Daniel (in the background) from the Kamajei chiefdom in Sierra Leone bends over a blackboard to write equations.

On 2023’s International Day of Education, the halfway point in the UN’s 2030 sustainable development agenda, 98 million children in so-called Sub-Saharan Africa will be out of school. While this number has no doubt been exacerbated by COVID-19 lockdowns and ballooning fuel costs, which have made the school run prohibitively expensive for many of Africa’s poorest, progress was slowing even before the pandemic.

Education is a right, not just a resource.

Education has always been a key aspect of our work at Action on Poverty, whether that’s in Uganda, where we are working with 12,000 families to keep their children out of child labour and in education, or working to address historic educational inequalities with numeracy and literacy training for women in Sierra Leone. These projects are advanced in the belief that, not only is education vital for families hoping to break the cycle of poverty, but education in itself is a right whose contribution to a full and happy life is priceless.

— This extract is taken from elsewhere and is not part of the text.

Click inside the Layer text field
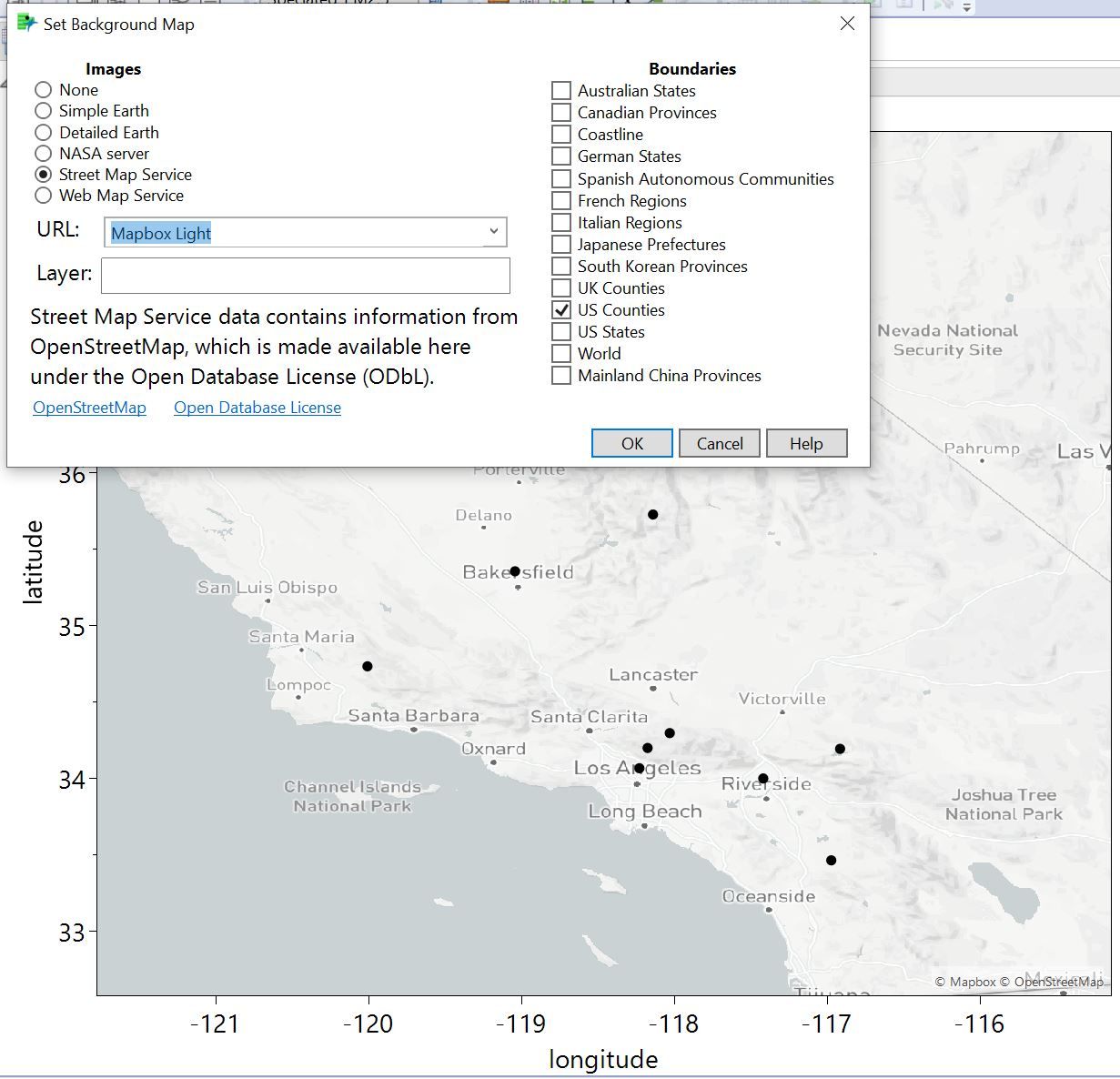Viewport: 1120px width, 1079px height. pyautogui.click(x=305, y=275)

Indeed, as Mamie, a participant in one of our Sierra Leone projects put it, ‘learning is better than silver, than gold.’

By the same token, those who are excluded from education are resigned to living out what the Mamie describes as the feeling of what “would-have-been”—she laments, ‘my exposure to functional adult literacy learning 9 months ago […] manifested how talented I would have been if given the golden opportunity to attend formal education.’

Mamie has been able to learn the literacy and numeracy she missed out on in her childhood, and her future is richer with opportunities for it. Sadly, the world is filled with the lost potential of those who were unable to attain an education due to poverty and others like Mamie never get the chance to learn. Imagine how different the world could look if true educational equality was achieved.

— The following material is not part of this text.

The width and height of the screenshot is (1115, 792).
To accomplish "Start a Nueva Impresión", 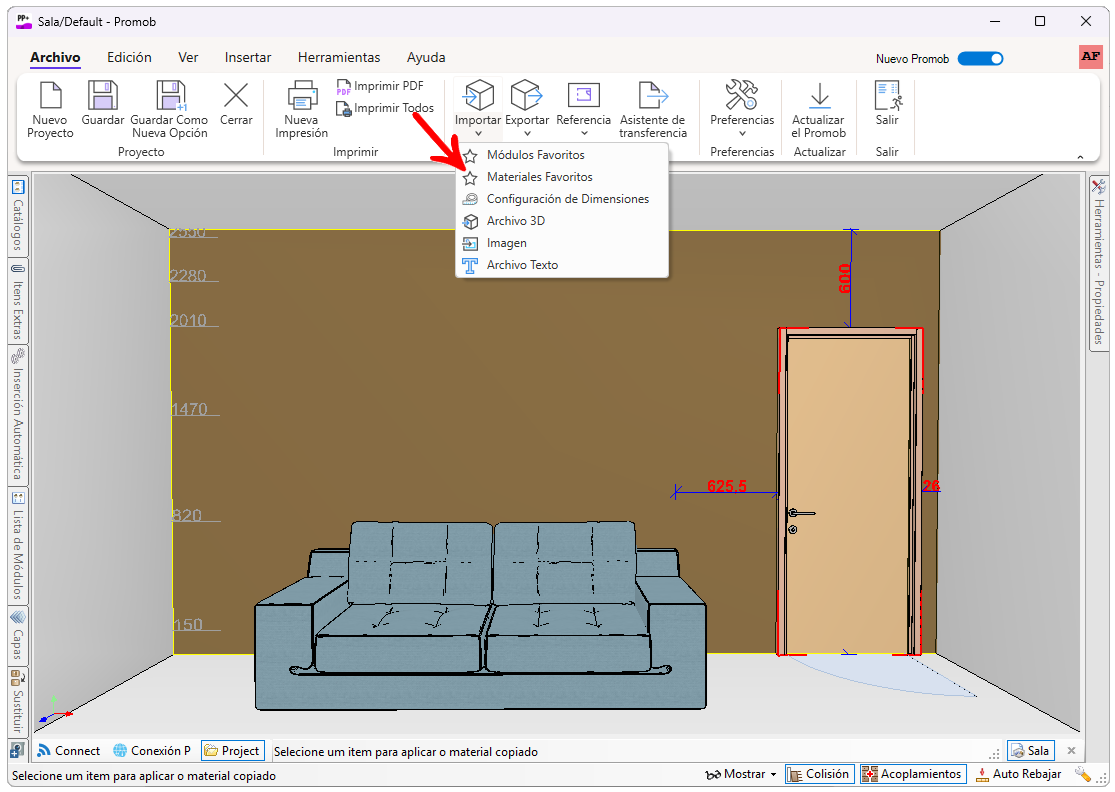I will 301,97.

A man to the right of a black board points at letters, as a woman to the left recites her ABC.
In Koiva, Sierra Leone, Hawa teaches the literacy training portion of one of our programmes.

In truth, we are still a long way away from this world. On a more recent trip to our child labour project in Kailuhun, Sierra Leone, a community member called Bakris told us directly, ‘one thing that would help the children is to encourage the minister of education […] to help us have good and approved teachers and encourage volunteer teachers with any means of compensation.’

Sierra Leone recently received a 6.85 million dollar grant from the World Bank as part of the Free Education Project in order to prevent COVID-19 from deepening educational inequalities further. Such investment in education is welcome but its remit remains preventative rather than transformative.

As Bakris relayed to us, ‘the level of the school isn’t as good as the urban setting school […] the walking distance for secondary school is 8-9 miles, in the rains in particular it’s likely that kids won’t go. The nearest primary school is in this town but they don’t have enough paid teachers.’ Such a situation perpetuates cycles of poverty in rural areas and leaves children vulnerable to the harmful child labour which our project aims to address. Moreover, where education is difficult or costly to access, marginalised people, like girls or people with disabilities, often get overlooked. Social inequality is therefore sustained by educational inequality.

And yet Sierra Leone remains something of an exception. Many other countries, including ones in which we work, have seen educational spending stagnate or reverse despite COVID. If the UN’s sustainable development agenda is to be met on education, a holistic and committed approach needs to be maintained, one which understands education not just as a resource but as a right.

We hope that, by addressing the causes of harmful child labour, which keeps children out of school, by ensuring women and people with disabilities are included in all aspects of our work and by providing training for those who never got the chance to learn literacy or numeracy or develop their skillset, we’re doing what we can to secure that right against poverty. But this International Day of Education, we’re calling on governments to join us in prioritising education and finding structural solutions to the growing inequalities that permeate it.

It is only by taking education seriously that the cycle of poverty will be broken.